15 KiB
Phase 7.7: Render Cadence And Playout Separation Design
Status
In progress.
Implemented so far:
- real DeckLink buffered-frame telemetry is exposed separately from synthetic scheduler lead
- pure
RenderCadenceControllerexists with non-GL tests SystemOutputFramePoolnow exposes the Phase 7.7 state vocabulary:Free,Rendering,Completed,Scheduled- the output producer now uses
RenderCadenceControllerto render one output frame per cadence tick - DeckLink scheduling remains a separate top-up pass capped by the configured preroll target
Phase 7.5 and 7.6 proved useful pieces individually:
- BGRA8 pack/readback can be fast enough on the current test machine.
- System-memory frame slots can be wrapped for DeckLink scheduling.
- A producer can keep frames ready and keep a small scheduled buffer filled.
But the experiments also showed that the current hybrid ownership model is fragile:
- completion-driven rendering caused app-ready starvation
- completion-time black fallback caused visible black flicker
- producer-side scheduling without a cadence target overfed the schedule timeline
- capping scheduled count helped, but completion and producer scheduling fought each other
- making completion passive exposed startup and scheduling-trigger gaps
- late/drop catch-up skipping created smooth/freeze/smooth cadence
The lesson is that the app needs a larger architectural split, not more local recovery branches.
Goal
Make the output path behave like two cooperating real-time systems:
Render cadence thread
renders at the selected output cadence, for example 59.94 fps
writes completed frames into system-memory slots
DeckLink playout scheduler
keeps the device scheduled buffer topped up
consumes completed system-memory frames
never asks rendering to happen synchronously
The system-memory frame buffer becomes the contract between render timing and device timing.
Core principle:
- The render cadence should be stable and boring.
- If the selected output mode is 59.94 fps, the render producer should attempt to render at 59.94 fps.
- It should not speed up just because the DeckLink buffer is empty.
- It should not slow down because DeckLink is full or because completed frames have not drained.
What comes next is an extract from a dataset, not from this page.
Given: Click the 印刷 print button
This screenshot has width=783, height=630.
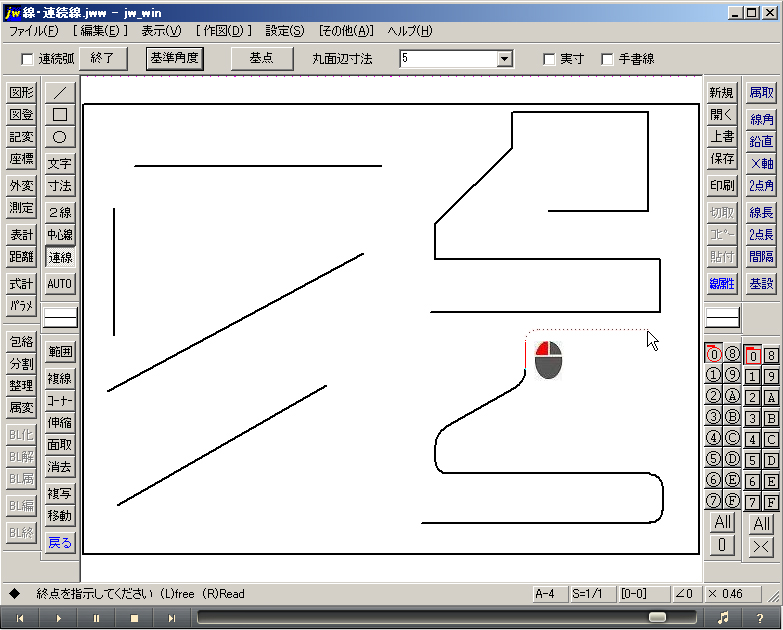Looking at the screenshot, I should [x=721, y=186].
- Completed-but-unscheduled frames are a latest-N cache. Old completed frames may be dropped/recycled to keep rendering at cadence.
- Scheduled frames are protected until DeckLink completes them.
- The only normal reason for the render cadence to deviate is that rendering/GPU work itself overruns the frame budget.
Non-Goals
- Do not hide failure by repeating frames as the primary strategy.
- Do not make DeckLink completion callbacks render frames.
- Do not use synthetic schedule-index catch-up as normal recovery.
- Do not change shader semantics or live-state semantics.
- Do not require v210/YUV packing in the first implementation.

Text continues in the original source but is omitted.